- Release poster
- Directed by: Paul Leyden
- Screenplay by: Andrew Klein; Paul Leyden;
- Based on: Rest in Peace Department by Peter M. Lenkov
- Produced by: Ogden Gavanski
- Starring: Jeffrey Donovan; Penelope Mitchell; Jake Choi; Richard Brake; Rachel Adedeji; Kerry Knuppe; Evlyne Oyedokun;
- Cinematography: Bruno Degrave
- Edited by: Kevin Armstrong
- Music by: J. Peter Robinson
- Production company: Universal 1440 Entertainment
- Distributed by: Universal Pictures Home Entertainment
- Release date: November 15, 2022;
- Running time: 102 minutes
- Country: United States
- Language: English

= R.I.P.D. 2: Rise of the Damned =

2022 film by Paul Leyden

R.I.P.D. 2: Rise of the Damned is a 2022 direct-to-video buddy cop science fantasy film directed by Paul Leyden, from a screenplay he co-wrote with Andrew Klein, and produced by Universal Home Entertainment. Based on the Dark Horse comic book series R.I.P.D., it serves as a prequel to the 2013 film of the same name.

== Plot ==
Recruited by the R.I.P.D., a resurrected sheriff returns to Earth to save humanity from a gateway to hell.

The film's opening credits show Otis Clairborne opening a gateway to hell in search of gold, as a result of which a mysterious being takes possession of him.
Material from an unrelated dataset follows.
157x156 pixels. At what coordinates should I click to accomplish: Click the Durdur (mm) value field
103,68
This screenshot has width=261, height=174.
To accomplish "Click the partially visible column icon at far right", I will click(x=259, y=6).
A few months later, Sheriff Roy Pulsipher is killed by a gang of criminals led by Otis Clairborne in Red Creek (Utah). As in the first film, Roy enters an office of the Rest In Peace Department (R.I.P.D.) on his ascent to the afterlife. After looking through the weapons, Roy commits himself to the R.I.P.D. by shaking hands with the office manager Hano to fight Deados. He is sent back to Earth, lands in an outhouse in an open field, is overrun by buffalo and meets his partner, Jeanne d'Arc.
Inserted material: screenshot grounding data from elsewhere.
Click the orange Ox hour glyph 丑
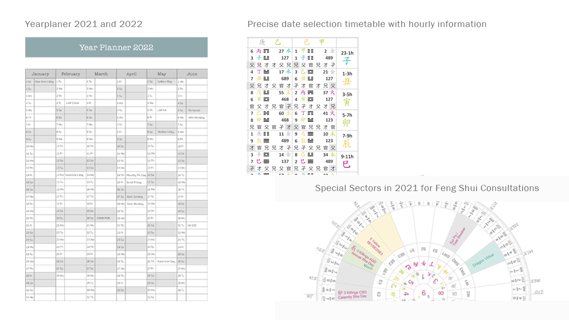 tap(347, 82)
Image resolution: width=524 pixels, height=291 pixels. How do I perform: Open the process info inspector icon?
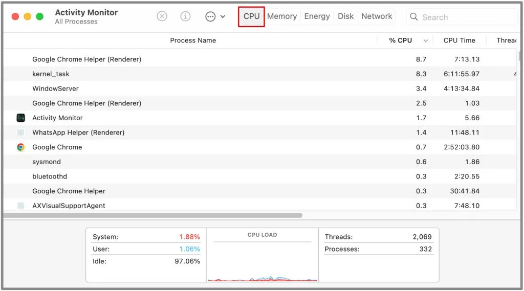pyautogui.click(x=185, y=16)
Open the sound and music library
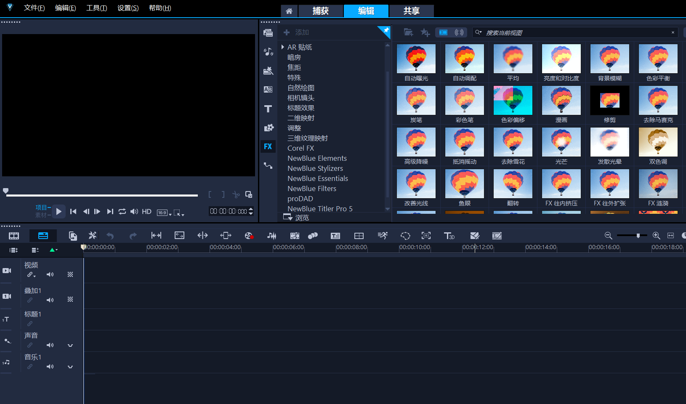Screen dimensions: 686x404 268,52
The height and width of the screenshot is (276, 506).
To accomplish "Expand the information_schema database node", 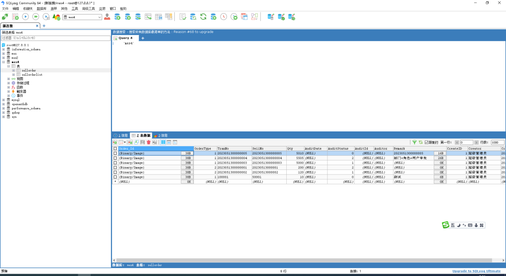I will (3, 49).
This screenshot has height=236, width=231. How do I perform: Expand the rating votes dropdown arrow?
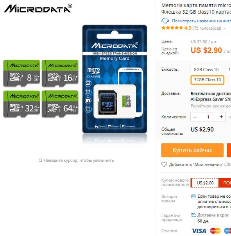(x=224, y=28)
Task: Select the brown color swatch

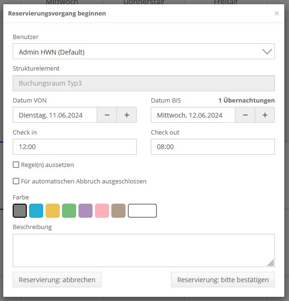Action: coord(118,211)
Since Roy is certain that he has shot one of the criminals who is still alive, he assumes that they are Deados. Roy and Jeanne intercept a prison transport with three captured criminals, distract the marshals and identify one of the prisoners as Deado because of the burn on his upper body. Jeanne causes him to explode with a drop of holy water and implode with her sword. Another criminal overpowers Roy, but is eliminated by Jeanne. They question the third, Slim Samuels, about Otis Clairborne's plans and take him prisoner.

They arrive in a deserted town and check into a hotel. As Roy and Jeanne appear on Earth as two black sisters, the hotel owner and mayor, Mayor Julius Butterfield, is hesitant to take them in. Both Butterfield and the hotel employee Beverly are suffering from a cough, which they believe is caused by gases from a mine on a mountain. Roy and Jeanne tie up Slim and go to the mine, where Butterfield has already tried to betray them in exchange for a gas mask, but are overpowered and imprisoned. In prison, Roy meets Angus again, the fiancé of his daughter Charlotte.
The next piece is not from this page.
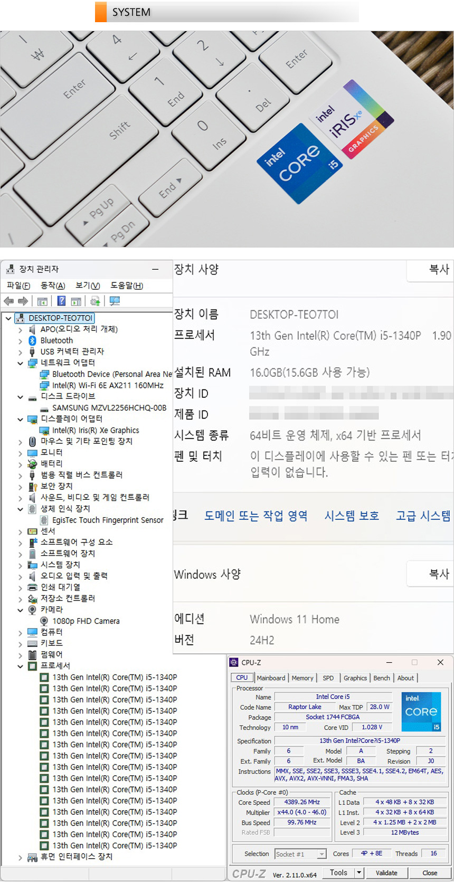Click the Show/Hide console tree toolbar icon
This screenshot has height=884, width=454.
pos(42,301)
Clairborne plans to have the prisoners open the gate to hell, as the Deados are unable to do so themselves. The escaped Deados are then to take possession of the prisoners.

Beverly frees Slim, who is not, as suspected by Roy, responsible for his death (Butterfield had fake wanted notices printed for Slim). Slim frees Roy, Jeanne and Angus. Jeanne is able to overcome her fear of fire, jumps over the open gateway to hell and throws in a drop of Jesus' tears, which she found centuries ago in a plundered church, and thus closes the gate. What remains is the demon Astaroth, a helper of the devil, which has possessed Clairborne. In the final battle, Roy finds the tears of Jesus, drizzles his bullets and shoots Astaroth.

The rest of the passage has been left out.